It should be taken into account that in journalistic and scientific works about the life and activities of Sorokin of the Russian period, information is often unreliable. As Glotov writes in his article, which was the best publication of the journal Sociological Studies in 2012, "inconsistencies and discrepancies in the presentation of the biography of the Russian period of Sorokin's life indicate that in the history of Russian sociology not enough attention is paid to documentary and archival materials. Unfortunately, despite the increased interest in the scientific activity of Sorokin, there are no special works devoted to a reliable description of his biography and a critical analysis of sources" (2012: 138-144).
In this regard, one of the critically important but unexplored aspects of Sorokin's role in creating the Russian collapse of 1917-1918 is his work in the secretariat of the Prime Minister of the Provisional Government, although little is known about his real influence on decision-making by the Provisional Government at various stages of its transformation. Researchers made great efforts to uncover the details of Sorokin's life, but if they mention this aspect of his political activity, then it is only to dismiss it as an unfortunate episode and to be content with very superficial, and sometimes simply unintelligible, explanations as "secretary of science," "personal secretary," etc. (Johnston, 1998: 7; Finkel, 2005: 158; Lomonosova, 2006: 56; Kovalev, 2017: 58; Sapov, 2017: 19).
The Political Worldview of Weber and Sorokin and the Limits of Their Analytical Vision of the Russian Disorder 1917-1918
Anyone who studies the sociological works of Weber, from the very beginning, is faced with the methodological problem mentioned above: should they be considered in the context of the German liberal political tradition, and what connection between scientific views and political affiliation should be kept in mind? German liberalism had its own special destiny, due to the defeat in 1848, the surrender to Bismarck in the 1850s, the emergence of "national liberalism" in the 1870s, and the location between the hammer and the anvil of the imperial political scene — the Marxist social democracy and politically dominant Junkers until the collapse of the empire in 1918. This fate, undoubtedly influenced the character of Weber's liberalism and determined the boundaries within which the transformation of his political outlook into sociological concepts took place.
Throughout 1916-1917, despite all attempts by Weber to find his place in German politics, he remained an outsider, although he did not dramatize his "political inapplicability" (Weber, 1984: 580-581). In a report at the meeting of the Progressive People's Party (Fortschrittliche Volkspartei) in Munich in 1916, Weber referred to his membership of the nationalist Pan-German League (Alldeutscher Verband), but only in order to say ironically that he was not involved in the activities of this political organization (Weber, 1988c: 158). "I have always considered politics only from a national point of view," declared Weber, "not only external, but also any policy in general" (Ibid.).
Weber belonged to the class of the cosmopolitan bourgeoisie, which created the world capitalist economy of the 19th century. On both sides his family were the well-known Anglo-German clans of the commercial and industrial bourgeoisie, which conducted import-export and transport operations throughout the world (Roth, 2002: 509-520).

### Data excerpt

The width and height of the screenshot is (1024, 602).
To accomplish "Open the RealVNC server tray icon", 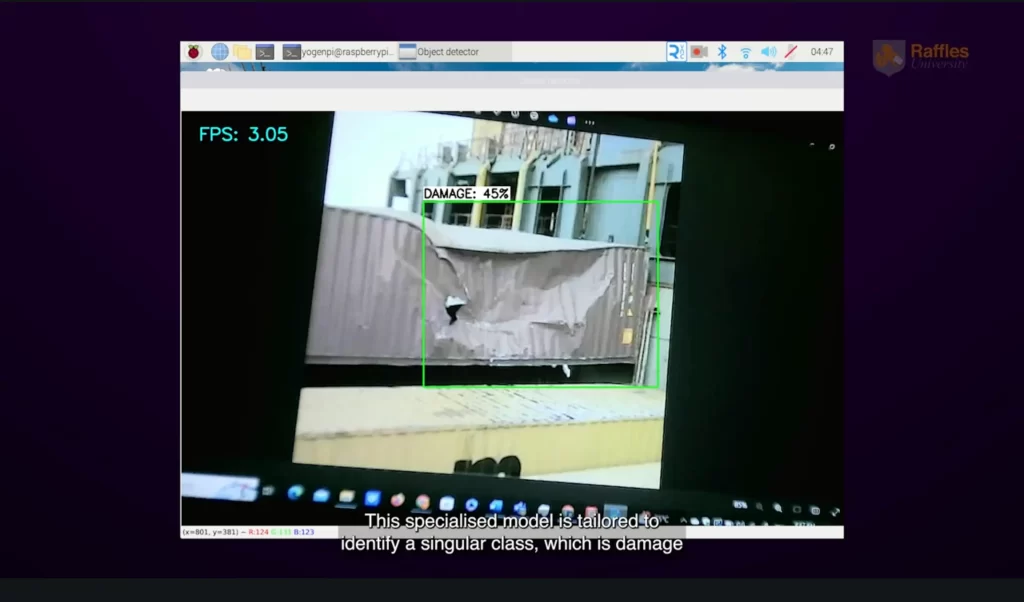I will pyautogui.click(x=676, y=52).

### Required task
From the passage on Sorokin and Weber, quote word for word everything from "Weber belonged to" down to "(Roth, 2002: 509-520).".

### The response
Weber belonged to the class of the cosmopolitan bourgeoisie, which created the world capitalist economy of the 19th century. On both sides his family were the well-known Anglo-German clans of the commercial and industrial bourgeoisie, which conducted import-export and transport operations throughout the world (Roth, 2002: 509-520).